FSAM: Sparse Flow-Sensitive Pointer Analysis for Multithreaded Programs
Authors
Yulei Sui    Peng Di    Jingling Xue   
School of Computer Science and Engineering , UNSW Australia
1. Description

FSAM is a new sparse Flow-Sensitive pointer Analysis for Multithreaded C programs (with Pthreads) conducted through a series of thread interference analysis phases.

2. Paper and Artifact

Sparse Flow-Sensitive Pointer Analysis for Multithreaded Programs 2016 International Symposium on Code Generation and Optimization (CGO' 16)

Virtual Image of FSAM Framework: FSAM.ova (4.5GB)
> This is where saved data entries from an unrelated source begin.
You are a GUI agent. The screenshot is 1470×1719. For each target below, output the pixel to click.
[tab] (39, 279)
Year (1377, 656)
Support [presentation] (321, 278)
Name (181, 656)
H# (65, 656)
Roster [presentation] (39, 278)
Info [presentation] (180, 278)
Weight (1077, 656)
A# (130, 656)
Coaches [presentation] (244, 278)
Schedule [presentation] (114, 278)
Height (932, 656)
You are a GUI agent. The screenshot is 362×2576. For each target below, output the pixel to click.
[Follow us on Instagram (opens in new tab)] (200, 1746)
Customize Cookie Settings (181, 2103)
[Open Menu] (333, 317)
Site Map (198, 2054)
FSAM is built on top of SVF, a static value-flow analysis framework operating on LLVM-IR. FSAM will be integrated into SVF based on the latest release of LLVM (version 3.7.0). The core source code files reside under "include/MTA" and "lib/MTA" and can be downloaded here . Its executable file "mta" can be found at "Release+Asserts/bin/mta" after a successful build.

To help users reproduce the data in the paper, we have also provided a virtual machine image, which contains the source code of FSAM, together with scripts and benchmarks used in our experimental evaluation, as described in the paper.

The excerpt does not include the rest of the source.